Title: Beyond Frontier
Post by: Nomadic on April 25, 2013, 04:53:02 AM
What's this? Stick around and maybe you'll find out.


Post-Nationalism and the New Cultural Paradigm

The expansion started as most human ventures do, not with a violent change but a subtle shift. Of course as we lay out the whole of human history we can easily mark these new cultural paradigms. In the brief flash of existence that marks a single generation however, the human mind finds a solidness, a surety that things will always be this way. Yet even here there are small cultural changes. New technologies and philosophies shape the world of man from year to year and in this slow grind we found ourselves inexorably drawn outwards. The industrial revolution gave birth to both the rise of national identity and liberal philosophy. Such shifting beliefs were forged in the fires of industry, which wrought necessary change in the face of the changing landscape. Culture does not exist in a vacuum, it is the results of these environmental factors which shape society. Much as the industrial revolution shaped us then, the technological revolution is shaping us now.

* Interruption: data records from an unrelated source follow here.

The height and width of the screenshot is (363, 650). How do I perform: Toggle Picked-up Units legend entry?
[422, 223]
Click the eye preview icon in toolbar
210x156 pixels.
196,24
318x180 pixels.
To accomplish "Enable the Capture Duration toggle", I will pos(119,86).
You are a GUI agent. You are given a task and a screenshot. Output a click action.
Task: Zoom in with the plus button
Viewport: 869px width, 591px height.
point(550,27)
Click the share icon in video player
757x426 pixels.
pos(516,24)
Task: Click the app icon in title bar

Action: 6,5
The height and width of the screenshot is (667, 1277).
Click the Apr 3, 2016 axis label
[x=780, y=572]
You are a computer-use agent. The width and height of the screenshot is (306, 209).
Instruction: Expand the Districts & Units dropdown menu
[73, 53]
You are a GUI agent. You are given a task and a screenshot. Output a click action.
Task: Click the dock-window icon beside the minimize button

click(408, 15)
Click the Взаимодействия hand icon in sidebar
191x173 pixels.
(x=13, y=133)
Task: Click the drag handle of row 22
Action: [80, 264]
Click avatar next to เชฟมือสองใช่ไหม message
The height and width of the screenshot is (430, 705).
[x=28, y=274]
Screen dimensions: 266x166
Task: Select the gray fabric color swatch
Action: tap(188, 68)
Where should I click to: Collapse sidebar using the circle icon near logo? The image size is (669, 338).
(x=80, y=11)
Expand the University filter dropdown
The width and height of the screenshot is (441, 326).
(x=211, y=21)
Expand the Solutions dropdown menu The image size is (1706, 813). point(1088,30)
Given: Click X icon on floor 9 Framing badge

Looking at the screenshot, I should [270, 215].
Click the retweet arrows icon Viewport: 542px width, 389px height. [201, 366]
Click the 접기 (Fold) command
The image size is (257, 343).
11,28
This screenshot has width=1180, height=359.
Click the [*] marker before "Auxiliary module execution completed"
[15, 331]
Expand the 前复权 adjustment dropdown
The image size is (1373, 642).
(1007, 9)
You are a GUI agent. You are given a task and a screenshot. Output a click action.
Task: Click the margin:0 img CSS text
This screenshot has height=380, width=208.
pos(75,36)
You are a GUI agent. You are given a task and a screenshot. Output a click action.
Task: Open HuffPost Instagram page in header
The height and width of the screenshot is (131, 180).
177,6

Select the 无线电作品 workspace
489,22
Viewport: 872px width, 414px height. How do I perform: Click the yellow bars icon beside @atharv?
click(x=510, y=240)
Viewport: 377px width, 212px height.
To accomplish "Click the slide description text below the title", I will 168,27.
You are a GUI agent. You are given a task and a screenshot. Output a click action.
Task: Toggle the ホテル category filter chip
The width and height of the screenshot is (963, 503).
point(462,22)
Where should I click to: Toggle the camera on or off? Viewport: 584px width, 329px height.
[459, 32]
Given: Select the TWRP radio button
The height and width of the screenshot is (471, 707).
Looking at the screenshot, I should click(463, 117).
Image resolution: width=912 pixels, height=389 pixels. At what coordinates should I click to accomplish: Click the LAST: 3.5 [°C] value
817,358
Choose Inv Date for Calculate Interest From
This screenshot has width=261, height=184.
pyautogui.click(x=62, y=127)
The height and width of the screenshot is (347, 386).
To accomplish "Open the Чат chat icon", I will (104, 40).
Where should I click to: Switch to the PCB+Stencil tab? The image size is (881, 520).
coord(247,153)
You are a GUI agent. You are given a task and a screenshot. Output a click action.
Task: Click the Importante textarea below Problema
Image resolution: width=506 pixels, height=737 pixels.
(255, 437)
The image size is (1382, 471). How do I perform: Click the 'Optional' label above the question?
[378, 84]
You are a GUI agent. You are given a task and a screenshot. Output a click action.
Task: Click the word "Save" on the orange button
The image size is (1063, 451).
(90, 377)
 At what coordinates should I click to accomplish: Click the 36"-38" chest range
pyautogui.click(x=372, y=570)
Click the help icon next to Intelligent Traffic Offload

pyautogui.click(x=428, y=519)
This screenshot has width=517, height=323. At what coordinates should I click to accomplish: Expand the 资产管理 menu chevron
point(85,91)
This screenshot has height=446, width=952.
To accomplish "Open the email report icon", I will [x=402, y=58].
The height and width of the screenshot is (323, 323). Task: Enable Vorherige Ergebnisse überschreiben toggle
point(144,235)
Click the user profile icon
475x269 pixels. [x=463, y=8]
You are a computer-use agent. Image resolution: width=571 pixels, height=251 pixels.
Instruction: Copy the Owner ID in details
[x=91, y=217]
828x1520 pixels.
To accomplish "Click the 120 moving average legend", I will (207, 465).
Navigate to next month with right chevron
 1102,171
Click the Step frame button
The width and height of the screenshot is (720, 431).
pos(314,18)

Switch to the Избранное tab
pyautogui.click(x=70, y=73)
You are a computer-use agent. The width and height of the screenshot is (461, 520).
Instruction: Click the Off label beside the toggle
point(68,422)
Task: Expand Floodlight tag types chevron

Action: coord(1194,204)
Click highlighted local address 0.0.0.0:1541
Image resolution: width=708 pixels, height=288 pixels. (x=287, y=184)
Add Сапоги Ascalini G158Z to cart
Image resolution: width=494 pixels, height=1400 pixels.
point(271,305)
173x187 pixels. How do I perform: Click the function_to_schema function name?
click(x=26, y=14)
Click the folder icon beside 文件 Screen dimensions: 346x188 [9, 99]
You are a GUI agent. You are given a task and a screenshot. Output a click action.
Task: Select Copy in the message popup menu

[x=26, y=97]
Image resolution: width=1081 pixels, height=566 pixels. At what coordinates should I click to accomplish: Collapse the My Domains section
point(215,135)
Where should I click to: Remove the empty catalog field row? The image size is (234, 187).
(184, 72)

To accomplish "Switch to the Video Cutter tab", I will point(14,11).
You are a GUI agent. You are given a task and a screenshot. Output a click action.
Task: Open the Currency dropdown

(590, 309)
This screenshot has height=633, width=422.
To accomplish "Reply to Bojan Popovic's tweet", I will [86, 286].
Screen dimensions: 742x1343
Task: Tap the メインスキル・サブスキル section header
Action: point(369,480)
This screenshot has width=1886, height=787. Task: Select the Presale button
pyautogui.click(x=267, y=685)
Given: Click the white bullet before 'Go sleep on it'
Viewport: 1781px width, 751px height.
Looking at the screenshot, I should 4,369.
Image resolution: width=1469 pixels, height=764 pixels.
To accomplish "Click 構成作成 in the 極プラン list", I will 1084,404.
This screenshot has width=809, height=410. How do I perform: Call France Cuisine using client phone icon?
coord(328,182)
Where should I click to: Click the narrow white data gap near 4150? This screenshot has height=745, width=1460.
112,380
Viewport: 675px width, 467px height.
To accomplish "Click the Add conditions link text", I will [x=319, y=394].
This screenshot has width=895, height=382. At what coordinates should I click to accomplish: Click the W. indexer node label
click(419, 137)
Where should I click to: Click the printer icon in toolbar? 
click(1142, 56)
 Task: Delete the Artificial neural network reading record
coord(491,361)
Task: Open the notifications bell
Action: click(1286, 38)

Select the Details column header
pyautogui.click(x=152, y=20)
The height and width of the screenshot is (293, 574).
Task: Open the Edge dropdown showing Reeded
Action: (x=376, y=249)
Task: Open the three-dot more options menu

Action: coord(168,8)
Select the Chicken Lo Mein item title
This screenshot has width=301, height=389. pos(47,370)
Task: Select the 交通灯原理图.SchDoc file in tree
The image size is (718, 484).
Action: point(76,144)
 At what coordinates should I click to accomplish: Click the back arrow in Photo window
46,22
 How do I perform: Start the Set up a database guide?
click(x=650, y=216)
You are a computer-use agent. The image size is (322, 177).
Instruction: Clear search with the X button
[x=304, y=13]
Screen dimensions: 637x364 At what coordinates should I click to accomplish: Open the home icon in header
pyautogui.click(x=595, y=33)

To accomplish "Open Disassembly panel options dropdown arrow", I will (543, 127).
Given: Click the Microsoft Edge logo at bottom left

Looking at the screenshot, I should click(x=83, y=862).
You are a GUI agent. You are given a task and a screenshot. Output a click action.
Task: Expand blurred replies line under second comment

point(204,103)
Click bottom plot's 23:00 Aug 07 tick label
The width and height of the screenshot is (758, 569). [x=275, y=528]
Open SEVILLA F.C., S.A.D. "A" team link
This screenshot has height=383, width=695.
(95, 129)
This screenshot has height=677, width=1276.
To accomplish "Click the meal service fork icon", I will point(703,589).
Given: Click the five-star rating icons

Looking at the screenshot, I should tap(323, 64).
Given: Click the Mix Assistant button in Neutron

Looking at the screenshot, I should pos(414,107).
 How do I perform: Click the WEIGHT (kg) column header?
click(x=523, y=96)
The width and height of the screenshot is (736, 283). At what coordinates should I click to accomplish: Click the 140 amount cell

It started in the mid twentieth century with the birth of the modern computer, followed a spare few generations later by the invention of the internet. It was in this that we conquered a new frontier. Physical barriers had long limited humanity's ability to communicate. Inhospitable terrain, oceans, the sheer distances between cities, they all served to limit the dissemination of knowledge. Under this reality man had grown into numerous tribes. City states, feudal territories, and later nation states all divided by culture and language. Each had developed apart and with the creation of this planetary information network each had suddenly been thrust back together. The world shrank, culture started to intermingle. The availability of information brought a deep cultural change. We thought this was it. The links would grow stronger and Earth would blur together and soon we would cast off the ghost of nationalism that had once united us only to threaten our existence with senseless war. In some senses we were right. The internet weakened the connections shared in national heritage in favor of those shared in like ideals and the human condition itself. It was in some ways unfortunate when the expansion began in earnest and a basic law of nature shattered the idea of a humanity united in one cause. Where once mountains had served as physical and cultural evolutionary dividers, now the very speed of light encouraged human factionalization. In the decades and centuries that followed our first tentative steps into space we matured and learned as never before, yet in some ways we became more divided than we had ever been.


The Space Age

The mid-twentieth century played host to a space race between the two superpowers of the time. The USA and USSR used space exploration as a mixture of technological intimidation and national bragging rights. Each constantly sought to one up the other in an ever growing race to the stars. This culminated in the USA's Apollo missions in which man succeeded in landing on our nearest neighbor. The moon landing however, served as an inhibitor on the space race. Public interest in space decreased in favor of domestic troubles. Coupled with crumbling soviet power the US saw little reason to continue investing in the space program. The space race had been the child of global cold war and now with the ending of hostilities little continued save for token acts of space exploration. When the US shuttle program ended some thought it signaled the death rattle of human space exploration. Yet still some hopeful people remained, and oddly enough it was this waning of government backed space exploration that fed the creation of a new creature, the extraterran private sector.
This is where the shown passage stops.